Advocates Want Older Inmates Released Before Coronavirus Hits Prisons

U.S. prisoners over the age of 55 have increased by 400% since 1993, and they're the most at risk of being killed by the coronavirus.
Posted at 8:13 PM, Mar 19, 2020
and last updated 2020-03-19 20:13:11-04

As the coronavirus outbreak spreads across the country, criminal justice advocates are calling for the release of elderly inmates who are most at risk of being killed by the virus.  

Men and women over the age of 50 make up more than 15% of the federal and state prison population — 246,000 people. 

Jose Hamza Saldana was released from New York state prison in January of 2018 after serving 38 years behind bars. As director of the Releasing Aging People in Prison campaign, or RAPP, Saldana worries this disease could ravage an already vulnerable community.

Saldana: "When it hits the department of corrections — it's not if, when it hits the department of corrections and they're not prepared for it, they are not going to respond right. … Their response is going to just cost lives of people that I know. These are not numbers, these are people that I know."

In New York and several other states, correctional facilities are beginning to see confirmed cases of the coronavirus.

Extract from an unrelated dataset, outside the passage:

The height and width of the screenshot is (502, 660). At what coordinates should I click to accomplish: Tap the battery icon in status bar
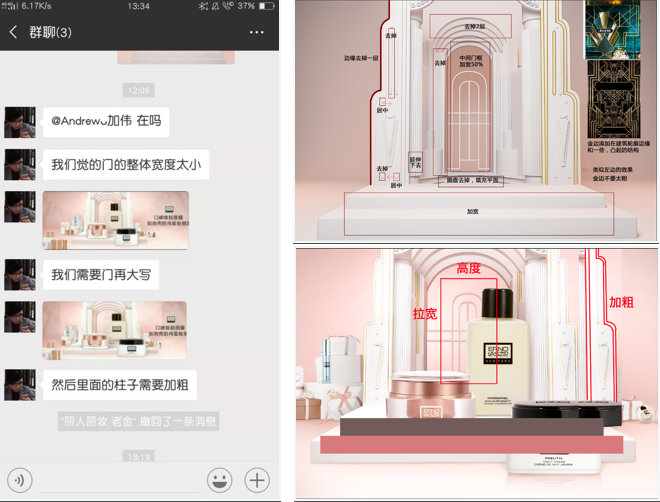coord(264,6)
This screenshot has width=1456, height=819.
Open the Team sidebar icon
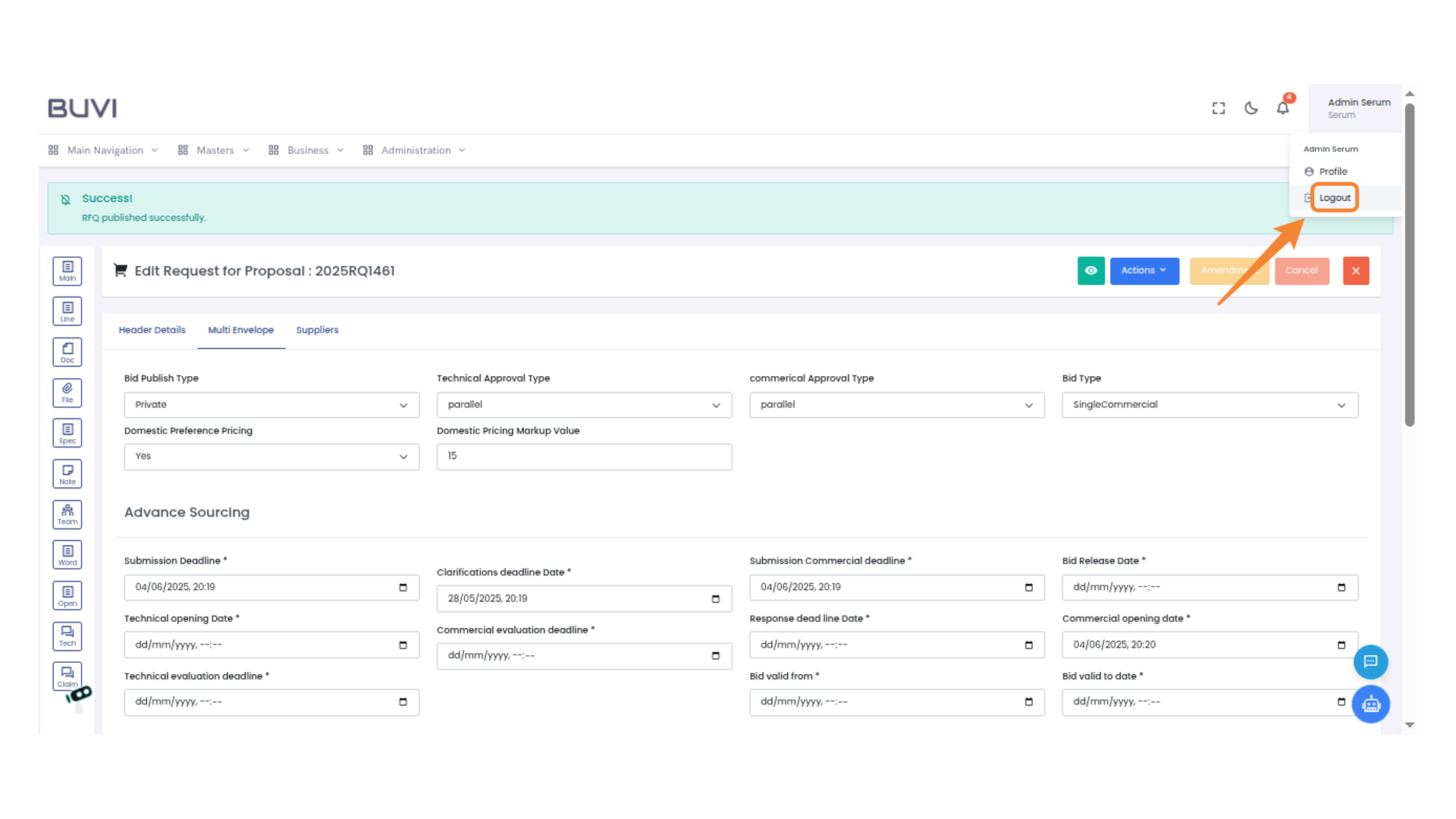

And experts believe if this virus ultimately makes it into prisons and jails, it's going to spread very quickly. 

Amanda Klonsky, a former Harvard resident and prison educator, has worked within the prison and jail system for 15 years. 

Klonsky: "Most people in jails and prisons have some kind of underlying health problem. Prisons themselves can make you sick. ... We know that people who have served long sentences in prison, … those people have had a recidivism rate post-release of close to zero. People get out, they don't commit additional crimes. They're not posing any threat to society to our safety, but they are in terrible danger right now."

The New York City Correction Officers' Benevolent Association, the largest municipal jail union in the nation, has called the proposal to release inmates in reaction to the coronavirus outbreak "irresponsible" and a risk to public safety. 

According to the ACLU, the U.S. national arrest rate drops by more than half between the ages of 20 and 40, and by the time you make it to 65 it sits just above 0%. 

This concept also holds for people who have already served time in prison. A 2005 study shows amongst former felons who were re-arrested, less than 5% were 60 years old or older. 

With confirmed cases in New York state prison already, Saldana is hoping Gov. Andrew Cuomo will grant clemency to elderly prisoners in the state. He says he has friends still locked up who may not survive if COVID-19 spreads throughout the prison. 

"I have one brother, man, he's 73. He has cancer. Another one is dealing with the hepatitis virus, ... and now we're faced with a terrible virus that is sure to take them out."